Institutional Review Board Statement
This case report was conducted in accordance with the ethical standards of Sir Run Run Shaw Hospital, affiliated with Zhejiang University School of Medicine. Formal approval for publication was granted by the Hospital’s Ethical and Research Committee (Approval No. 1140, 2024 Research Project; approval date: 6 November 2023). Written informed consent was obtained from the patient.
Data Sharing Statement
All data are available in the manuscript.
Consent for Publication
Informed consent was obtained from both patients for the publication of this case report and any clinical images.
Acknowledgments
Yanqing Hao is first authors for this work.
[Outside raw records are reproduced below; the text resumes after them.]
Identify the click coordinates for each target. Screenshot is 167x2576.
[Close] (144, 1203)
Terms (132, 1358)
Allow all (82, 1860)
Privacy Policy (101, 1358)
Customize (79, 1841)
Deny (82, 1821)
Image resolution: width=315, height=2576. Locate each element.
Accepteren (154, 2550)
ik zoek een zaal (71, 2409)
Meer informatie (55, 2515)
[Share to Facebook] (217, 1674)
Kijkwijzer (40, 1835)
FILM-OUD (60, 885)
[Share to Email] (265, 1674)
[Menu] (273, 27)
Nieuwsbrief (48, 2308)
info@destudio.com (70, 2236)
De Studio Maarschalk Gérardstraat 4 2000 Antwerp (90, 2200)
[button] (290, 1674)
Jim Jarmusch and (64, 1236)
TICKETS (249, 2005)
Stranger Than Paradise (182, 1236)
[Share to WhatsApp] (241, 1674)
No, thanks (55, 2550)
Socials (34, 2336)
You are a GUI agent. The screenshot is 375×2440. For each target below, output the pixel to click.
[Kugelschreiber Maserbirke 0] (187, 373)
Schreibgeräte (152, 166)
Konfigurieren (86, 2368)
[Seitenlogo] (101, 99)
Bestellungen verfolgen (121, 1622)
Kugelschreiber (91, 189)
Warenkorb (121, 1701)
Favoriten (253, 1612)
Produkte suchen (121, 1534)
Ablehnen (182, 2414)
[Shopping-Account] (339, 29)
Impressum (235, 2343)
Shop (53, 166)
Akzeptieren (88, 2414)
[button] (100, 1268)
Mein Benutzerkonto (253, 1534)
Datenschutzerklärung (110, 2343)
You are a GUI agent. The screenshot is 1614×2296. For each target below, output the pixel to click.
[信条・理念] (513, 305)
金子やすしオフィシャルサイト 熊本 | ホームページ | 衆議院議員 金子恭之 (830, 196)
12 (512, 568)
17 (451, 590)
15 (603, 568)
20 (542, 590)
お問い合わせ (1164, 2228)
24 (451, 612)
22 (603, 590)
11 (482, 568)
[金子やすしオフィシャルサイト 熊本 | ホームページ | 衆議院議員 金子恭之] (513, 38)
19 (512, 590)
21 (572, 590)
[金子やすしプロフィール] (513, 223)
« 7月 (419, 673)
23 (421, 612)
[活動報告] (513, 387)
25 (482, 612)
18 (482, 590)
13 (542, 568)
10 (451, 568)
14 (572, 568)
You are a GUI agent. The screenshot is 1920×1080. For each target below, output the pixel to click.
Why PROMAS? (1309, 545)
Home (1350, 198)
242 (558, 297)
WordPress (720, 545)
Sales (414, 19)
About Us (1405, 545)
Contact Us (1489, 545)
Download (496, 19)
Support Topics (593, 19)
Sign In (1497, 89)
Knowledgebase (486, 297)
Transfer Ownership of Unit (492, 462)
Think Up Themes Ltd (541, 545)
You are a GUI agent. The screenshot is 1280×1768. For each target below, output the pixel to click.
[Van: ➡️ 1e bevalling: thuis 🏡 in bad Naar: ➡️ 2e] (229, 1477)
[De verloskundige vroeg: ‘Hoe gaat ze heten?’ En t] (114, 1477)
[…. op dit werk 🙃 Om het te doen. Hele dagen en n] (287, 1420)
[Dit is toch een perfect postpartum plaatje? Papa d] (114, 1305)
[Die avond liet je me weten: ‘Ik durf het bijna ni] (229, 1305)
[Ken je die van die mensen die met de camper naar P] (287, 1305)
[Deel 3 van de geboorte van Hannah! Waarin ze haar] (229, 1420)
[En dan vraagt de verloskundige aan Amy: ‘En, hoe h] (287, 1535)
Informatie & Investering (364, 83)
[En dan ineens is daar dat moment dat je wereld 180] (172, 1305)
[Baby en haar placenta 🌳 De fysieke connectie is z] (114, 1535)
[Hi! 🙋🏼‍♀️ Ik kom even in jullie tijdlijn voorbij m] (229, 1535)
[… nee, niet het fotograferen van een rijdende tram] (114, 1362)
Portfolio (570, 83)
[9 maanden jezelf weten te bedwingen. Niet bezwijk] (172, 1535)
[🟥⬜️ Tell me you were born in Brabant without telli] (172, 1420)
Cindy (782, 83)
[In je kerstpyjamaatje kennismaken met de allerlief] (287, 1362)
We would like to thank all patients who have made genuine contributions to the article and who endorse the data and conclusions.
Author Contributions
All authors made a significant contribution to the work reported, whether that is in the conception, study design, execution, acquisition of data, analysis and interpretation, or in all these areas; took part in drafting, revising or critically reviewing the article; gave final approval of the version to be published; have agreed on the journal to which the article has been submitted; and agree to be accountable for all aspects of the work.
Funding
This study was funded by the “Pioneer” and “Leading Goose” R&D Program of Zhejiang (2024C03200).
Disclosure
The authors have no conflicts of interest to declare in this work.